Education and language

Finally, the words we use to explain authentication matter. Newer methods like passkeys or WebAuthn can sound technical and intimidating if presented in jargon-heavy language. Similarly, even familiar terms like “token” or “factor” may confuse users who aren’t security professionals. Using plain language—“sign in with your device’s face recognition,” or “click the link we send to your email”—helps reduce barriers. Providing short, simple explanations alongside options empowers users to make informed choices without being overwhelmed. Clear error messages, concise instructions, and culturally sensitive translations all contribute to making the process understandable to a wide audience.

A Practical Accessible Authentication Stack

Here are our examples of what makes accessible authentication:

Provide at least one option that does not require memory or transcription.

Every authentication system should offer a way to log in that does not require remembering or transcribing information. Modern implementations of this principle include Apple’s passkeys and Google’s passkey adoption across accounts. Apple users can authenticate with Face ID, Touch ID, or a device PIN—all of which are built into iOS and macOS accessibility features. Google similarly allows passkey sign-in across devices, reducing reliance on typed passwords. For users who cannot manage complex text entry, email-based magic links (used by Slack, Medium, and Notion) provide a one-click way to access accounts that aligns with WCAG’s “Accessible Authentication” success criteria.

Support paste, autofill, and password managers for traditional fields.

Blocking paste or disabling browser autofill directly conflicts with accessibility requirements. Apple’s Safari and iCloud Keychain, Google Chrome’s password manager, and Microsoft Edge all provide secure, integrated autofill experiences. By designing input fields to allow paste and autocomplete attributes, services like GitHub and Twitter (X) make it easy for users to insert long, complex credentials with assistive technology or password managers. This approach removes barriers for users with cognitive or motor impairments.

Offer multiple two-factor authentication methods.

Single-channel two-factor authentication often excludes users.
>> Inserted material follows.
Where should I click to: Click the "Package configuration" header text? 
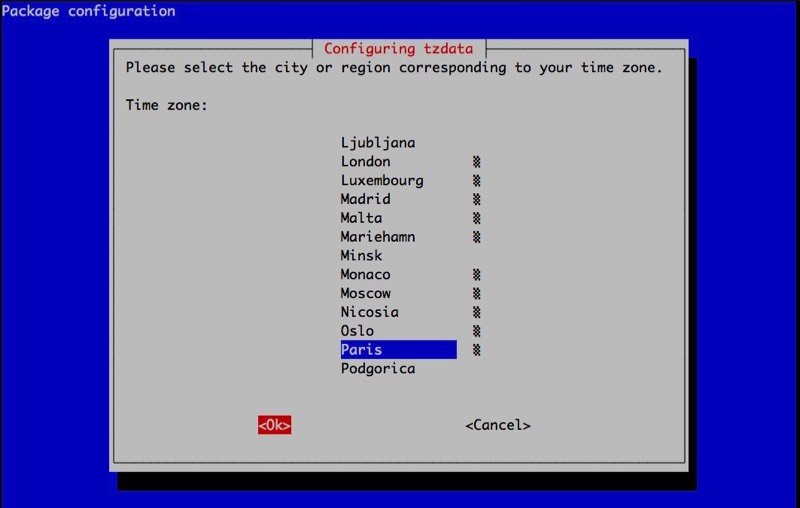tap(88, 12)
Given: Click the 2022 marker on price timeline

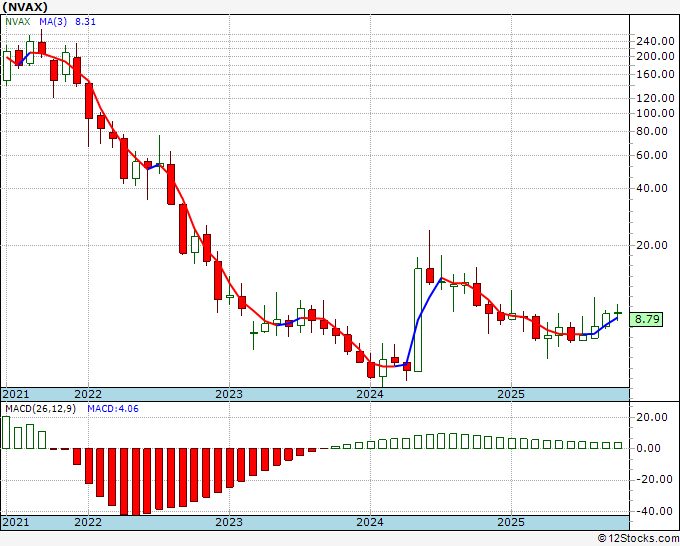Looking at the screenshot, I should pos(88,394).

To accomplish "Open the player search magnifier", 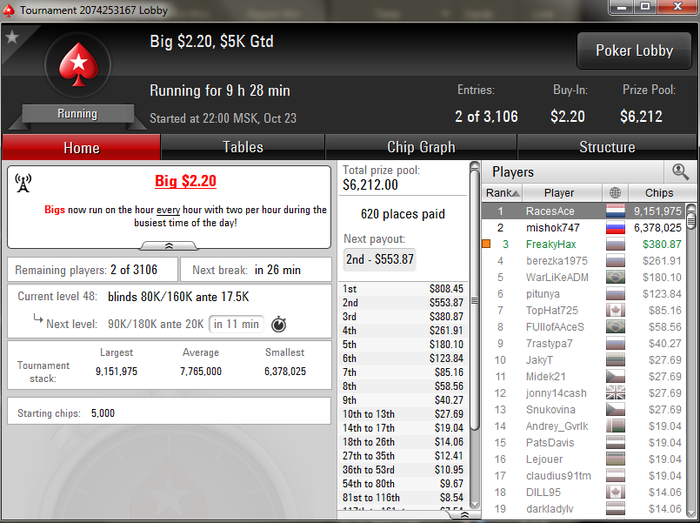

Google leads by example, offering a wide spectrum of second factors: app-based codes, SMS, push notifications, and security keys. Microsoft 365 allows both authenticator app notifications and phone calls as alternatives, supporting users who may struggle with time-based codes. By contrast, services that only permit SMS codes risk excluding users with unreliable mobile coverage, vision impairments, or difficulty entering short-lived codes. The lesson is clear: accessibility improves when users can choose the factor that works for them.
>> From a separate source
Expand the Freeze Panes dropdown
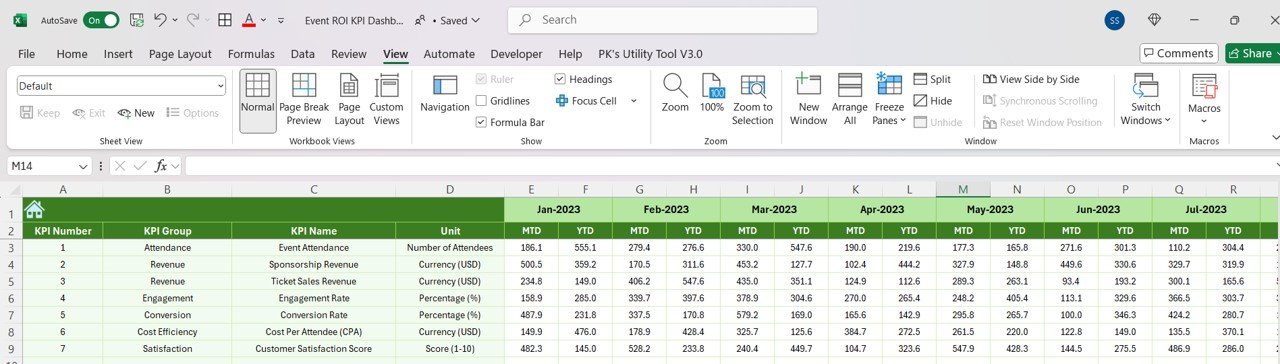The image size is (1280, 364). (889, 101)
Validate the entire experience with assistive technology.

Ensure you’ve tested your authentication, preferably with real users. Apple regularly showcases how Face ID integrates with VoiceOver, ensuring blind users receive audio prompts during biometric authentication. Google’s accessibility engineering team publishes guidance on testing login experiences with screen readers such as TalkBack and NVDA. These efforts highlight that real-world testing uncovers issues that standards alone cannot—for example, unlabeled buttons, timers that aren’t announced, or error messages that vanish too quickly for a screen reader to catch. Organizations should conduct similar AT-based validation before rolling out login updates.

Design account recovery with inclusivity in mind.
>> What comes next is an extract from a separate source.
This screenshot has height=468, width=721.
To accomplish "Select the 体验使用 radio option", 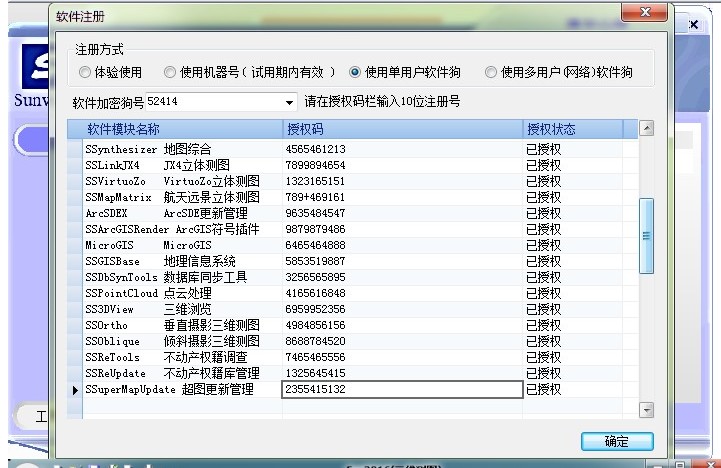I will tap(85, 72).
Account recovery is often the weakest link for accessibility. Google provides layered recovery options—backup codes, recovery email addresses, phone verification, or passkeys—so no single path becomes a barrier. Apple ID recovery includes trusted devices and recovery contacts, which can be set up in advance and accessed if the primary method fails. These real-world implementations show that inclusive recovery is possible and should be prioritized. Systems that still rely on inaccessible CAPTCHAs or obscure “security questions” not only frustrate users but also violate modern accessibility principles.

Together, these practices create an authentication system that is both secure and inclusive. They also demonstrate that accessibility is not hypothetical: the world’s largest platforms have already embedded these recommendations into their design.